◆ SOURCE RECORDS ◆
■ ■ ■ ■

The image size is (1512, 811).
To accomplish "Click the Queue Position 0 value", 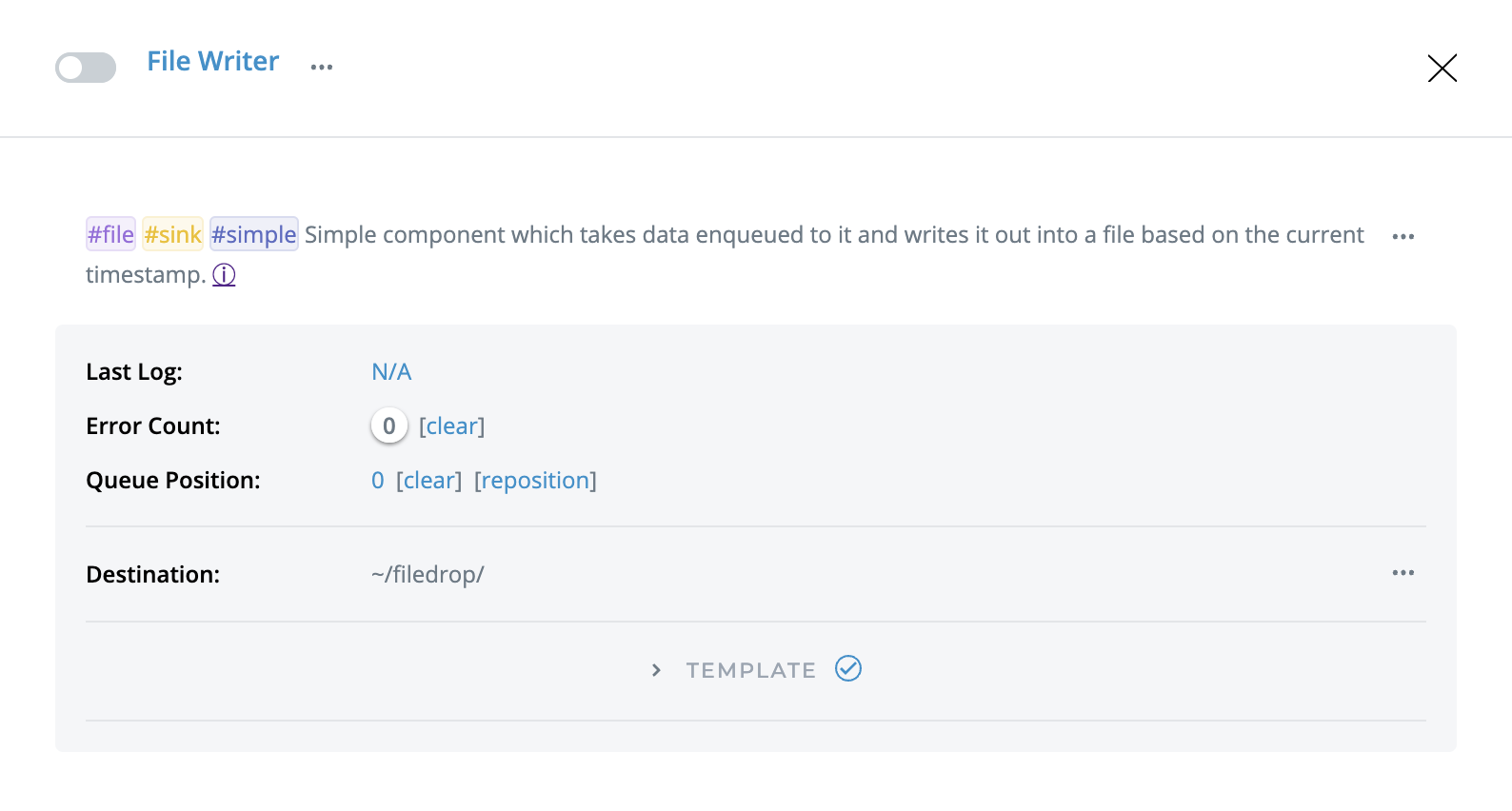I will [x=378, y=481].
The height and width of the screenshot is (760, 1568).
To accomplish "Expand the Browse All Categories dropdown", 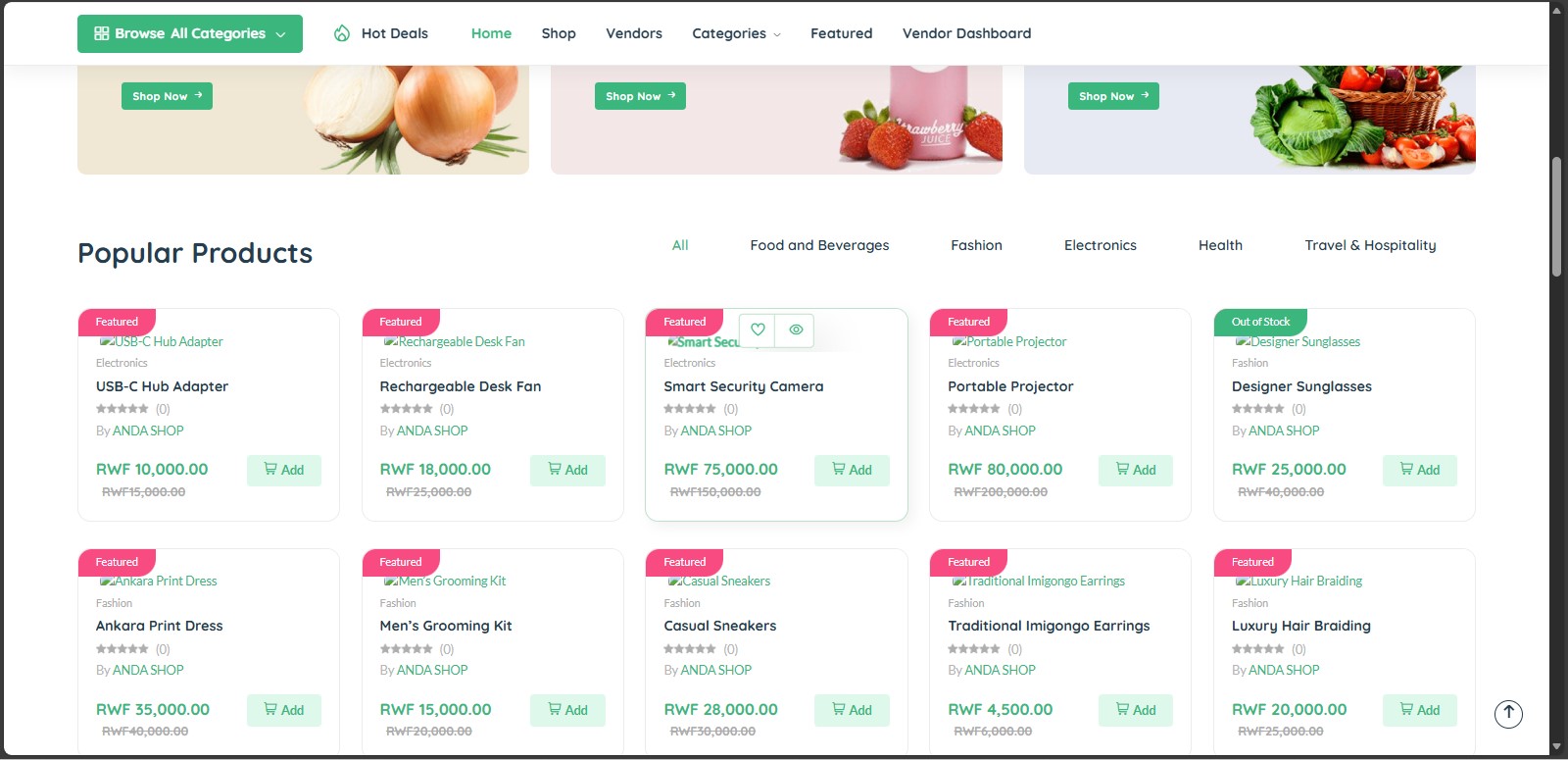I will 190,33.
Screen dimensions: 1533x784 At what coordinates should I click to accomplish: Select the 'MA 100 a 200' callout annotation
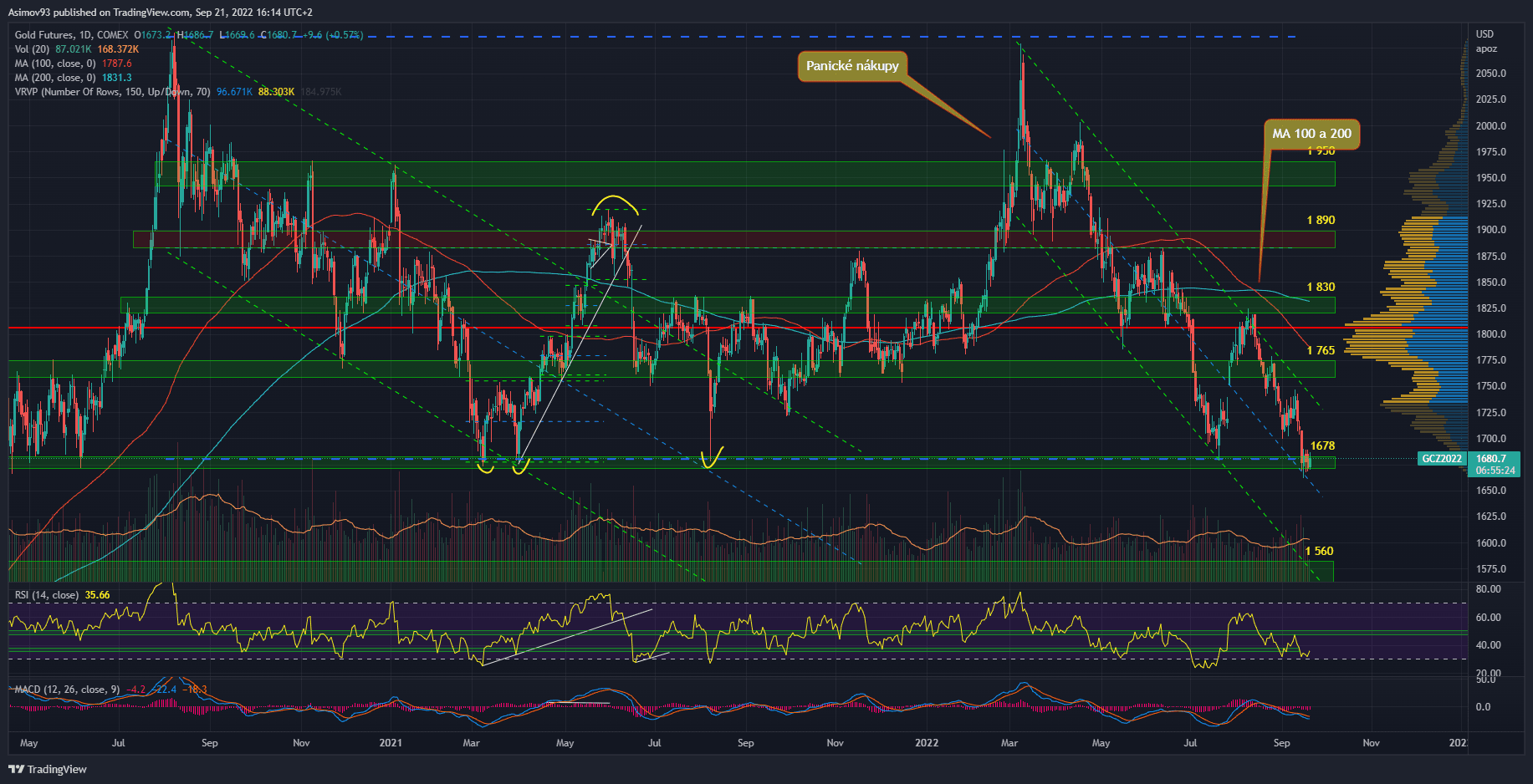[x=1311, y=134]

■ ■ ■ ■

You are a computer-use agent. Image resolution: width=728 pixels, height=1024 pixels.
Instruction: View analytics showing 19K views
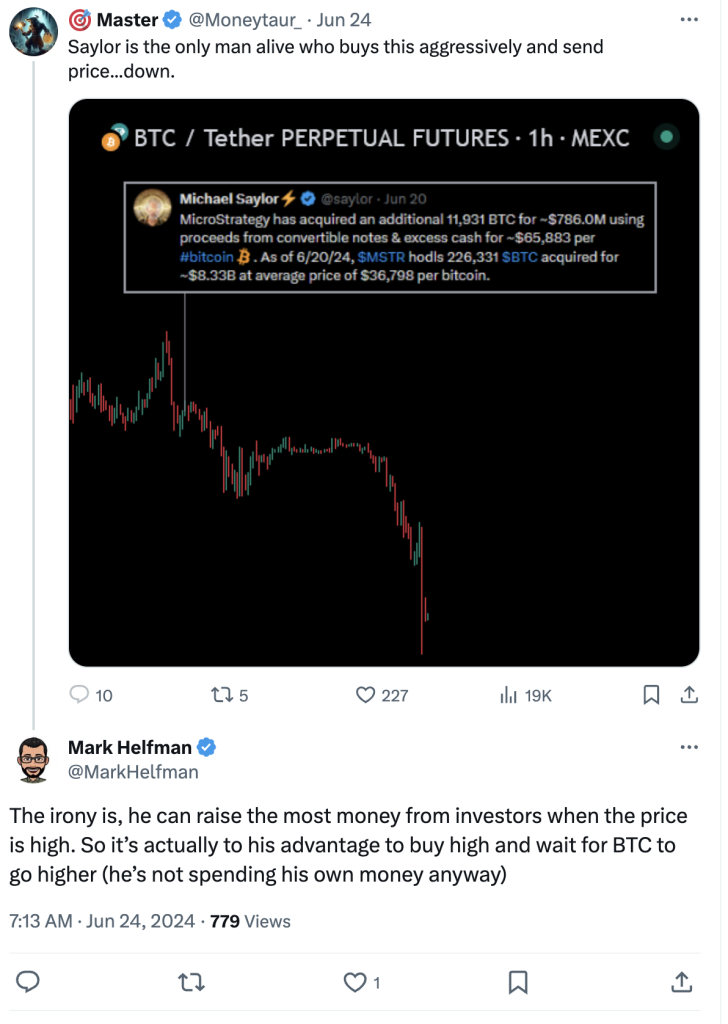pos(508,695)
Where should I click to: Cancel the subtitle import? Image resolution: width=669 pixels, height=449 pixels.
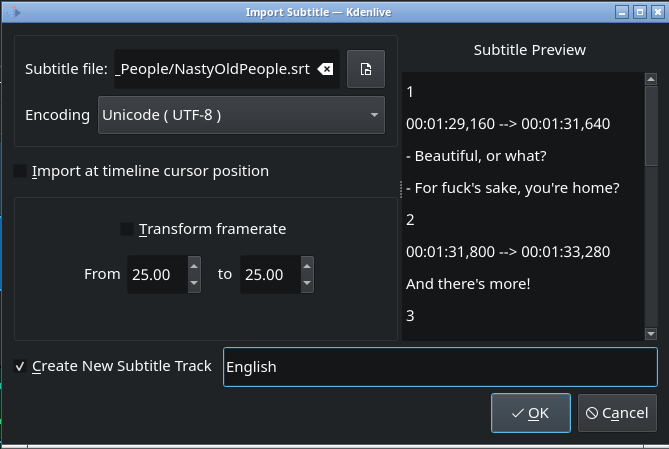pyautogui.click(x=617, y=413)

■ ■ ■ ■

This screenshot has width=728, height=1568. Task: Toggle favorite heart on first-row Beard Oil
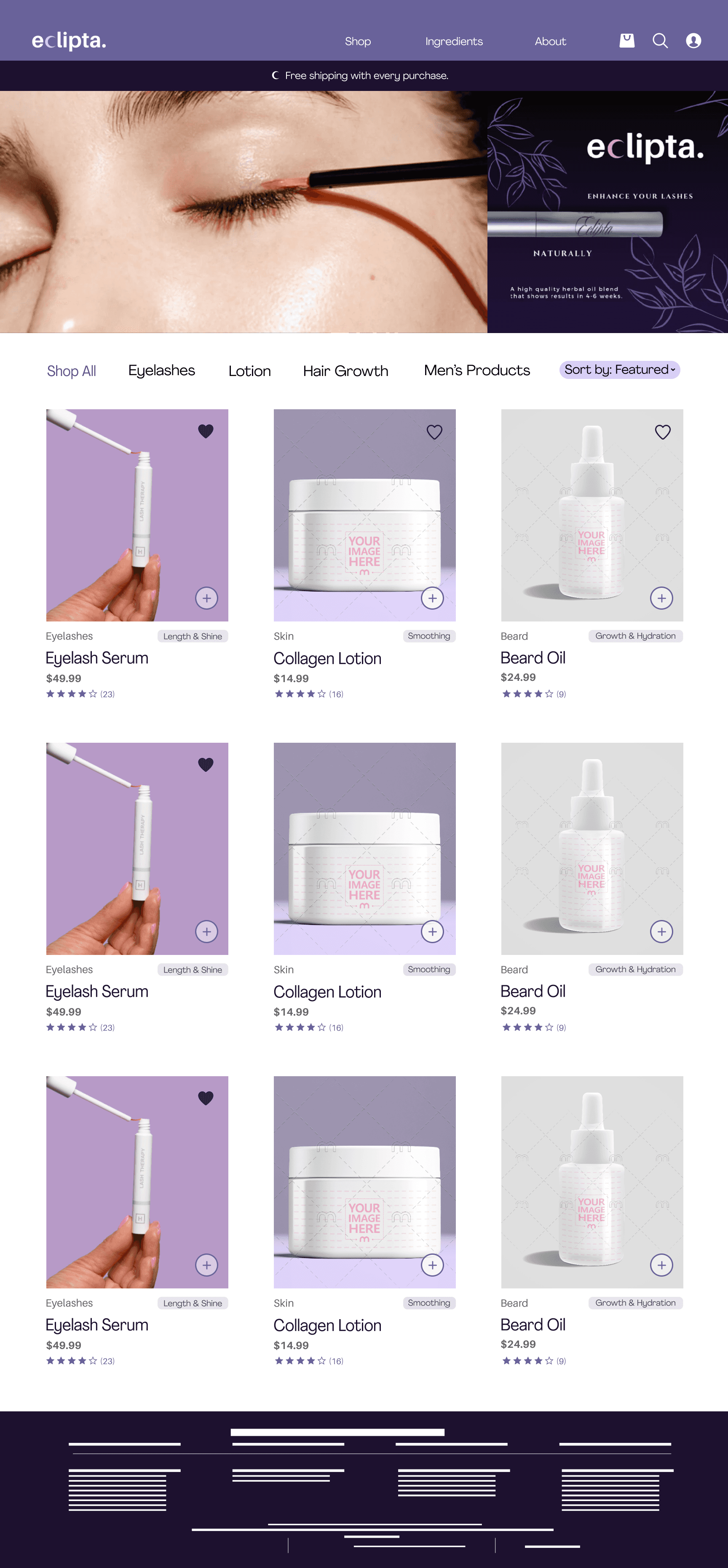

■ ■ ■ ■

◆ GOAL OF THE EXERCISE ◆
Output the material between the lines holding "Screen dimensions: 1533x784" and "[x=1311, y=134]", inclusive, as a two-column CSV with the header text,answer. Give one row for each item, put each field in double quotes, replace line breaks with spaces, and leave out the pictures.

◆ IN RESPONSE ◆
text,answer
"Screen dimensions: 1533x784 At what coordinates should I click to accomplish: Select the 'MA 100 a 200' callout annotation","[x=1311, y=134]"